Now only around 1100 %CPU are used, so only 11 cores still have work to do.

After 6h wall-clock time (8d+16h user time):
354.8g resident, 369.2g virtual memory, now with 300 %CPU.

After 10h wall-clock time (9d+1h user time):
351.8g resident, 366.3g virtual memory, now with only 200 %CPU, two cores left with work.

Revision 2 is reformatting (indentation) only as basis for future work

Revision 3 adds doc on the great-grandparent directed acyclic graph that gets traversed.
For n=11 the height of that DAG is 40 billion ...

After 14:37h wall-clock time (9d+10h user time) I stopped the computation.
Because it was longer than with par.cc (14:28h) of the other gist.
Resident memory 351.8g, virtual memory 366.3g, still 200 %CPU.

What is the reason for taking longer, although much longer 192 cores were actively working?
par.cc did sequential DFS of height 16 first and created 2090 (smaller) units of work.
parallel_dfs_bfs_evenly.cc did split all work from p=5 path in the DAG.
One core got work item {6,17,rgt,true} and split {10,17,lft,false} from it.
And then split {15,13,rgt,true} from that.
So that core handles p=13 and p=17 paths alone, with 2/13*10^11 and 2/17*10^11 vertices.
Alone these two work items account for 27,149,321,267 vertices to be processed by that core alone :-(

Solution will be to efficiently determine whether other cores did run out of work.
This can be efficiently and without atomic operation checked by (5*(five>> 1) >= mx).
This is true if no more work can be generated along the 40 billion vertices p=5 path.
A core detecting that will pass work to a core that did run out of work in a safe way.
And then continue its computation. That way all 192 cores should keep working the whole time.

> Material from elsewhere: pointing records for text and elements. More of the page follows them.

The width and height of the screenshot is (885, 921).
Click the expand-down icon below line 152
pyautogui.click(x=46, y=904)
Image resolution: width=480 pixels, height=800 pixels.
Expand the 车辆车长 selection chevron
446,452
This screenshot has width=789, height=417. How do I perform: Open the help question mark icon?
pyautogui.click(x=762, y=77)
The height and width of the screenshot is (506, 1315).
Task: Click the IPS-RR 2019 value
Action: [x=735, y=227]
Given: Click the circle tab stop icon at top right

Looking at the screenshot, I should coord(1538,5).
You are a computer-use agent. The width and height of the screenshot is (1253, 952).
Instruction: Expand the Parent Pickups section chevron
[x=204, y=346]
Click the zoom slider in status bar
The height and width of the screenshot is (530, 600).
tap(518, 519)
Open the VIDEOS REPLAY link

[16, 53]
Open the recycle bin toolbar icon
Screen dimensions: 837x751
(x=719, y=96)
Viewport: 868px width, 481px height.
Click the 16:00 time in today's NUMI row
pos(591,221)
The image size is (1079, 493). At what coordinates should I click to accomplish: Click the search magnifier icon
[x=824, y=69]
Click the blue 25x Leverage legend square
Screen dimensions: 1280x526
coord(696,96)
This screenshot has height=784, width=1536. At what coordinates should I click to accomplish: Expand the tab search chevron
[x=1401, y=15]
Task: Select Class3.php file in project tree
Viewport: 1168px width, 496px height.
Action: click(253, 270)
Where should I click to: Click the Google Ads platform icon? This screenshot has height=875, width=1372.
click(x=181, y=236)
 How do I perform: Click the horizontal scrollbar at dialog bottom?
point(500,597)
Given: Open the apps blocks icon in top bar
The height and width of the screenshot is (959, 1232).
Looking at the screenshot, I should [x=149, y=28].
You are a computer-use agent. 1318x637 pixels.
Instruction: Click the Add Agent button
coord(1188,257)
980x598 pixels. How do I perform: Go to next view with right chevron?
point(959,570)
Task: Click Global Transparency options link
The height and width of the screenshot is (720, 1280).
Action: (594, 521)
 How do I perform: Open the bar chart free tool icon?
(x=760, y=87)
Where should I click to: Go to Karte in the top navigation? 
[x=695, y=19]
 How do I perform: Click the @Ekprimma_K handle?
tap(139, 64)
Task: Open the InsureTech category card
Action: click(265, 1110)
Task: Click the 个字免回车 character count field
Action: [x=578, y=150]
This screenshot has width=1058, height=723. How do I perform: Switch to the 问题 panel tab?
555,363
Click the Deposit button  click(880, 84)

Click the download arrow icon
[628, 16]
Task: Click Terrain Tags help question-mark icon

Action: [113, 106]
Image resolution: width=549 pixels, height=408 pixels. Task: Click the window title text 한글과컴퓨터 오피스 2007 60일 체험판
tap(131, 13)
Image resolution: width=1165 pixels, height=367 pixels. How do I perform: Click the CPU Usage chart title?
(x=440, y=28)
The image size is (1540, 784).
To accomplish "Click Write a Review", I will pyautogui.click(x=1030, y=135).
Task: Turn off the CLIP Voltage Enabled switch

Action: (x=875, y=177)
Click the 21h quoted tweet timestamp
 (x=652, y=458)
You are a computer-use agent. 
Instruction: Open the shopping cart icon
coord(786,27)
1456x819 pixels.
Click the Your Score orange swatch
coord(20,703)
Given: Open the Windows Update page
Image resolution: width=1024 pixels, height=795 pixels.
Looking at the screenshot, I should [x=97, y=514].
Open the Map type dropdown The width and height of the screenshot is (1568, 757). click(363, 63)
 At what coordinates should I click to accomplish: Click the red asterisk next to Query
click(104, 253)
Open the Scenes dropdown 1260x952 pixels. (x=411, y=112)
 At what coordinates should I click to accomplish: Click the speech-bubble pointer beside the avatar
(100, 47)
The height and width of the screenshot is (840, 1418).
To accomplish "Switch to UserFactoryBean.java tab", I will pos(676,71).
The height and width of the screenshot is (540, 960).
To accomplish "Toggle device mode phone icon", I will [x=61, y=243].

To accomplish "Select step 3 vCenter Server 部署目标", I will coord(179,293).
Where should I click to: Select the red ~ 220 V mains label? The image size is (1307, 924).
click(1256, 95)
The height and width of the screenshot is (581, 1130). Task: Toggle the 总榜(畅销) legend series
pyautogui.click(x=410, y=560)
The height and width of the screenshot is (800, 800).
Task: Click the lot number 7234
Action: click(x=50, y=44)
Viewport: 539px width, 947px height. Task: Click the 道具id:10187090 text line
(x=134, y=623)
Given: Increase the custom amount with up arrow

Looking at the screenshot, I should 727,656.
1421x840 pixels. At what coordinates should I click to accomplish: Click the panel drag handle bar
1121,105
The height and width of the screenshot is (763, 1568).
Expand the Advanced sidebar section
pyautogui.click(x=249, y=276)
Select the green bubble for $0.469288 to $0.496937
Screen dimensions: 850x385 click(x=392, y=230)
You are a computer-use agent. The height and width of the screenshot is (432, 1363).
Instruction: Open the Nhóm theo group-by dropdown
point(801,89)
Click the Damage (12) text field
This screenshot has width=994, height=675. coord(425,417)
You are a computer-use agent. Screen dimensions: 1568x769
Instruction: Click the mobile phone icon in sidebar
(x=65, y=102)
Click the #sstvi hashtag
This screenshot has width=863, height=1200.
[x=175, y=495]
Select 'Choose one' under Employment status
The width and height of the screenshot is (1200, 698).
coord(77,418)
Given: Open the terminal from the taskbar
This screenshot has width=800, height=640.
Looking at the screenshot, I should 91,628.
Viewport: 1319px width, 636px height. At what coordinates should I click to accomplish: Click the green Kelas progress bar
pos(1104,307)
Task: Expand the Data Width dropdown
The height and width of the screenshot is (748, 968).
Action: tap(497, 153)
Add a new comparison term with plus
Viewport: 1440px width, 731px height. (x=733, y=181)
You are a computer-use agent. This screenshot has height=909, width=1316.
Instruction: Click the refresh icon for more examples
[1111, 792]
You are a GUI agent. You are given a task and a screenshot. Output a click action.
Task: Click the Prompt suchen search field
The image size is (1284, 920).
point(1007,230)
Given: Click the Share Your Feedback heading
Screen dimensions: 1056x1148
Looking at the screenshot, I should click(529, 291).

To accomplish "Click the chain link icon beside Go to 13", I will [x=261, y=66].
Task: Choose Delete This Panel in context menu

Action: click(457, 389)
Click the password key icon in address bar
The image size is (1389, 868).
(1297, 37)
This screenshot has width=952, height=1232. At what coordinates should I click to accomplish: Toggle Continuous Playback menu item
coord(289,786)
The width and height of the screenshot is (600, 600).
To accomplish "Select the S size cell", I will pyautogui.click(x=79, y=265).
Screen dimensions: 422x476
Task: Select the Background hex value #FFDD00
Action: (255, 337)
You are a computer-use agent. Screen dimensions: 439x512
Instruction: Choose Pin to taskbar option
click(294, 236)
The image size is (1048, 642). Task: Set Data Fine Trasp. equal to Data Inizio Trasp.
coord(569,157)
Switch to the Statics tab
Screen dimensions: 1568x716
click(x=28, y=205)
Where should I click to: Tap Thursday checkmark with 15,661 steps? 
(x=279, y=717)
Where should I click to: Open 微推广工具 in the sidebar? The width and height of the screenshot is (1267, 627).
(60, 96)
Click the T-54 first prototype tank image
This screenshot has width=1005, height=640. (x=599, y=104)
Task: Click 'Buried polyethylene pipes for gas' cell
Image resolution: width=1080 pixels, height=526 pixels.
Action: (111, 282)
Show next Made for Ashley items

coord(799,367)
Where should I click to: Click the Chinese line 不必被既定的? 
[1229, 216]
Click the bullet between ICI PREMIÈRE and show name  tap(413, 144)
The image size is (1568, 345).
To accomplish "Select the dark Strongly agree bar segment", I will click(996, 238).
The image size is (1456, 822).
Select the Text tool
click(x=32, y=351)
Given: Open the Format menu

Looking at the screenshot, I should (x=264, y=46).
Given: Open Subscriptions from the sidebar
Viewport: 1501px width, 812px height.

The array of size 1+10^n is needed for sieving.
But the work items get stored as two __int128_t and two bools.
__int128_t is only needed inside of num other(num, num) to avoid overflow in its computation for n≥10.
But not outside, so that 351.8g memory should get reduced to only 225g while doing same computation.

Revision 4 turns num type to 64bit integer, new num2 type is 128bit integer used only inside num other(num, num).